Die mitschwingende Bedeutung, ein Enthüllungsverbot, greift schon dem Redeverbot der dritten Strophe Celans vor.
Die drei Verse der zweiten Strophe knüpfen an die Hölderlin-Welt an und verschieben sie zugleich ins Surreale. In der folgenden Strophe korrespondiert der „Lichtbart der Patriarchen“ wieder mit den Versen der Rhein-Hymne Hölderlins, mit dem Bild vom „Lichtstrahl, der / Dem Neugebornen begegnet“. Doch wird diese Strophe zu einer Antwort Celans an die Tradition: In der Nachfolge der (blinden) Seher und Sänger haben heute weder erhabener Gesang noch Virtuosität und Rhetorik ihren Ort. Es ist die „nachzustotternde Welt, / bei der ich zu Gast / gewesen sein werde“, sagt in einem anderen Gedicht der Autor, dessen Angehörige als Juden Opfer der Vernichtungslager wurden. Celans Poetik eines Gedichts, das „sich am Rande seiner selbst“ behauptet (Büchnerpreis-Rede), hat in „Tübingen, Jänner“ die für mich schönste, vielschichtigste Gestalt gefunden.
Denn das Gedicht führt selbst auf das Versiegen des Sprachflusses zu. Celan hat hier noch einmal Büchner seine Achtung erwiesen.
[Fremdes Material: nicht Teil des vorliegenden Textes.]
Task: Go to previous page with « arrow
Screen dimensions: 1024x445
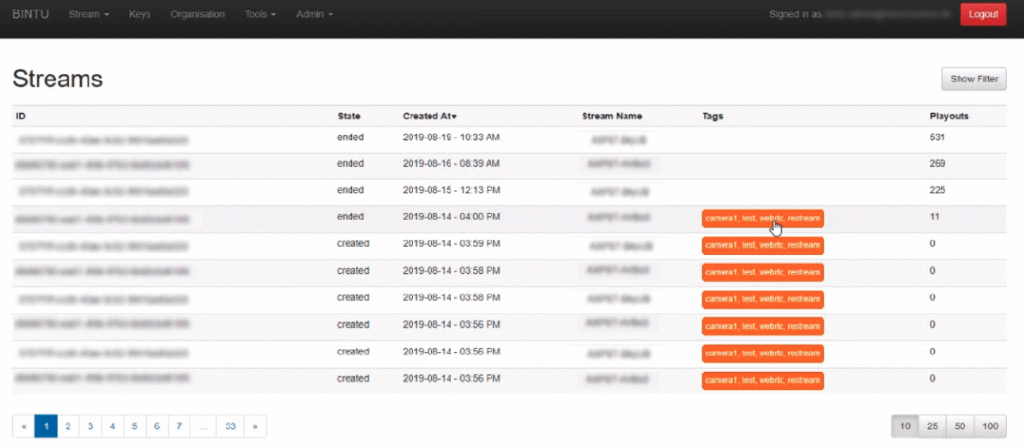Action: pos(23,426)
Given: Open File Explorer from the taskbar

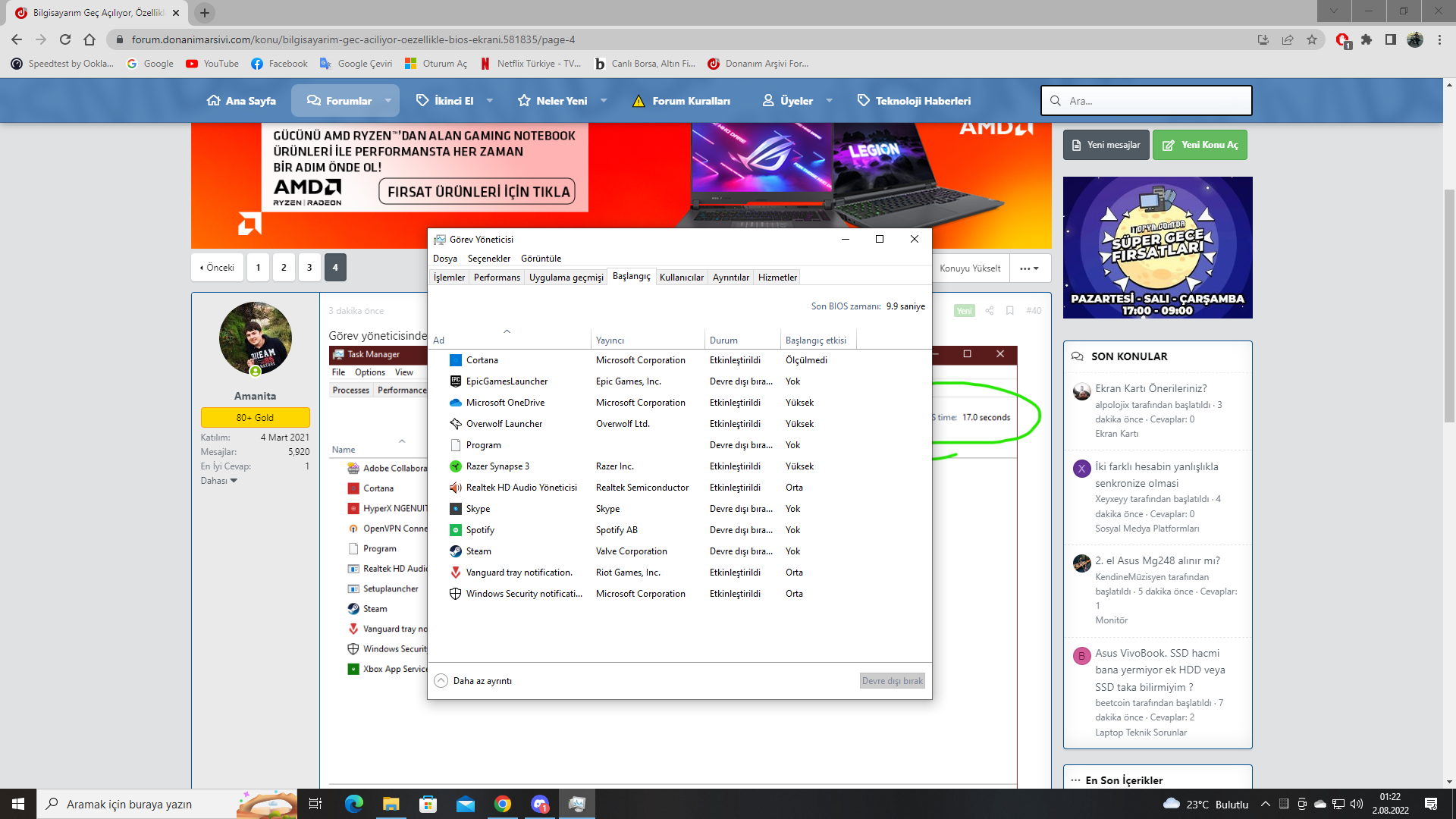Looking at the screenshot, I should (391, 804).
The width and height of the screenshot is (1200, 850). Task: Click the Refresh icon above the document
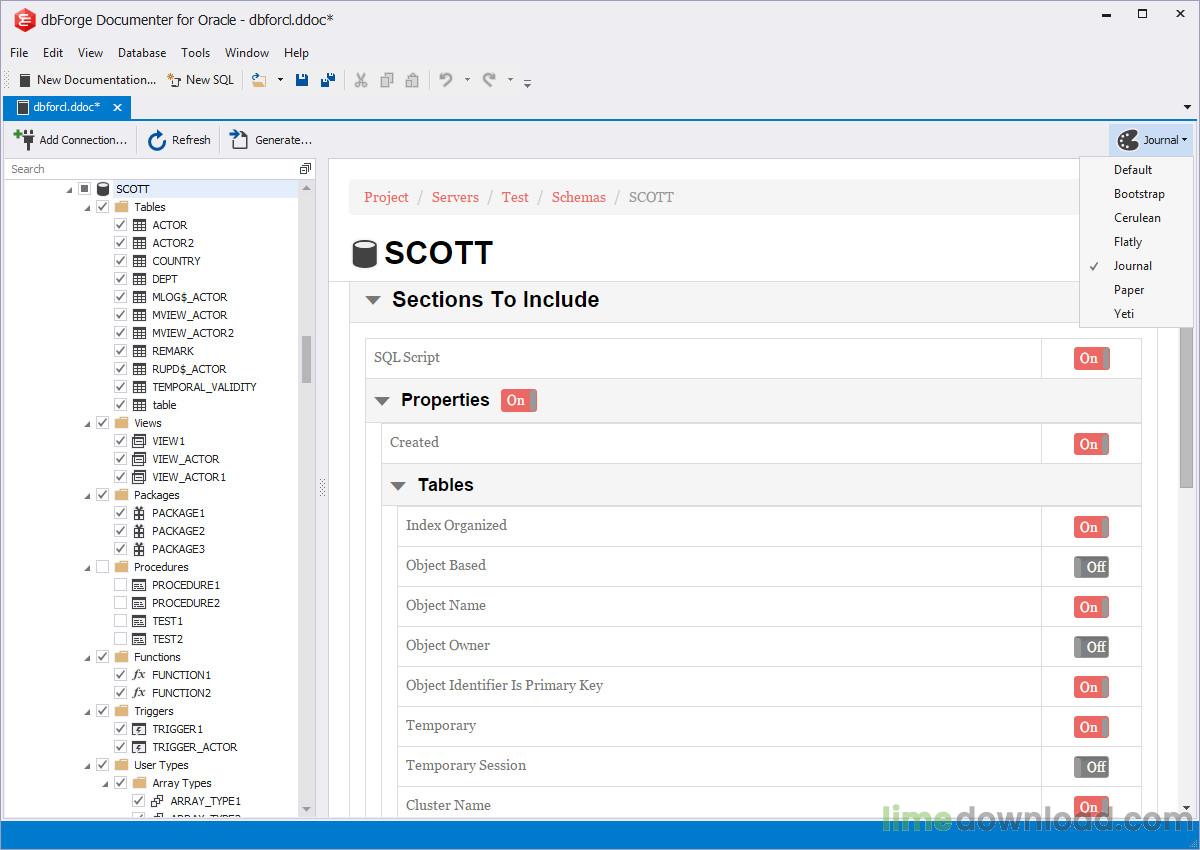click(x=157, y=140)
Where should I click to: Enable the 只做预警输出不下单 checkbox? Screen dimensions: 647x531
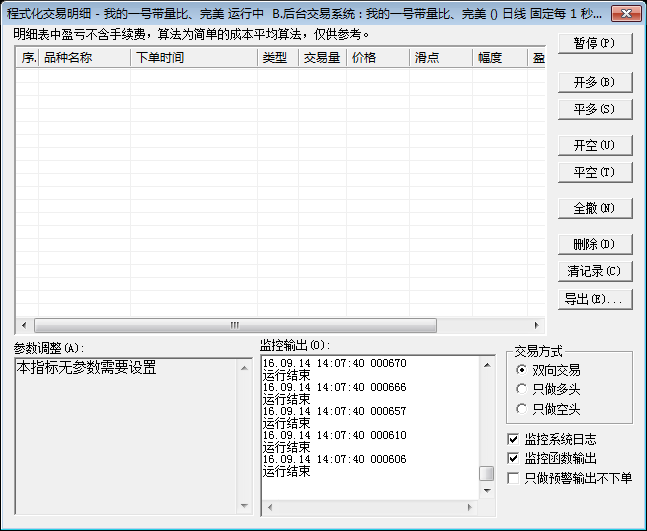514,478
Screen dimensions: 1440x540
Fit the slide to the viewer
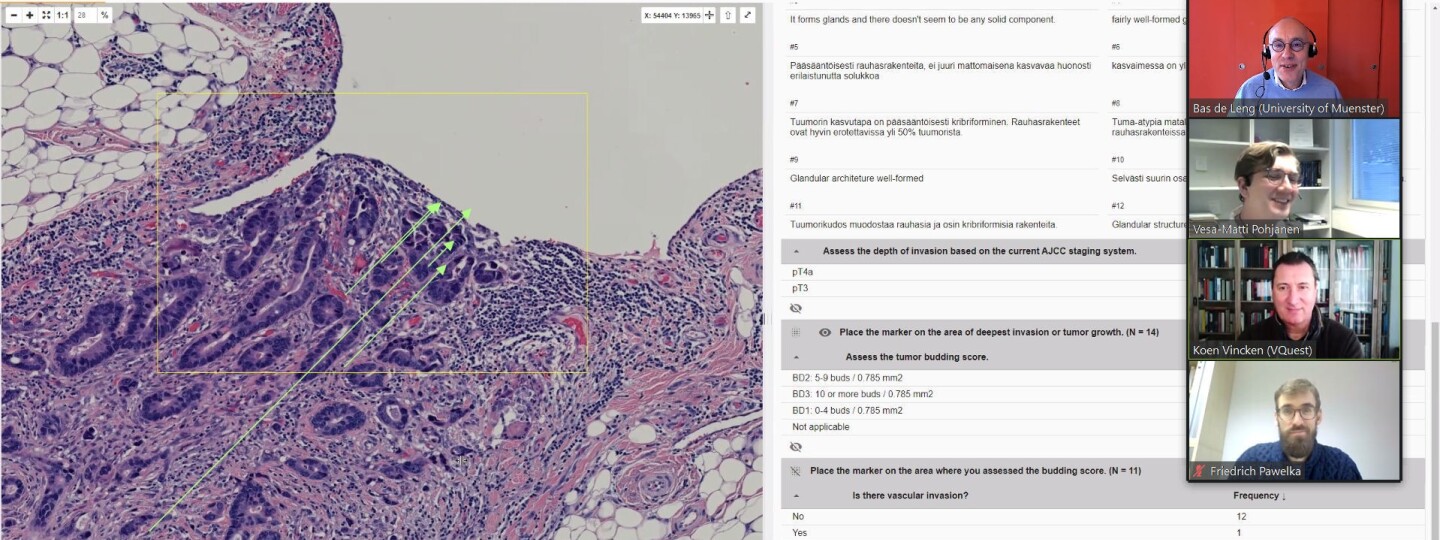(x=46, y=15)
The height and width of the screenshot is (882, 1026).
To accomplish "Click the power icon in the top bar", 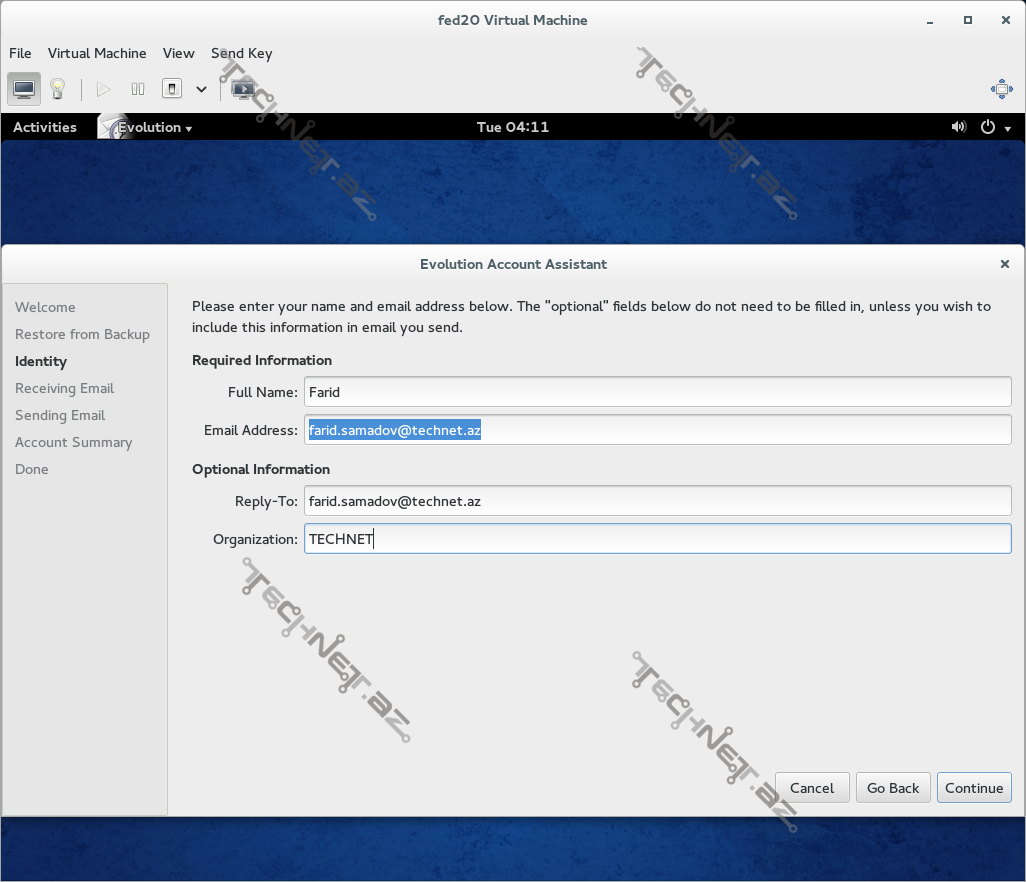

Er nimmt – in nochmaliger Verknappung des Sprachatems – die Worte auf, mit denen der tief verletzte, gehetzte Woyzeck zur Verzweiflungstat getrieben wird, das „immer-, immerzu“. So scheint durch die Form, mit der Celan seine Poetik des verstummenden Gedichts veranschaulicht, zugleich deren Voraussetzung durch: das Bild der geschundenen menschlichen Kreatur.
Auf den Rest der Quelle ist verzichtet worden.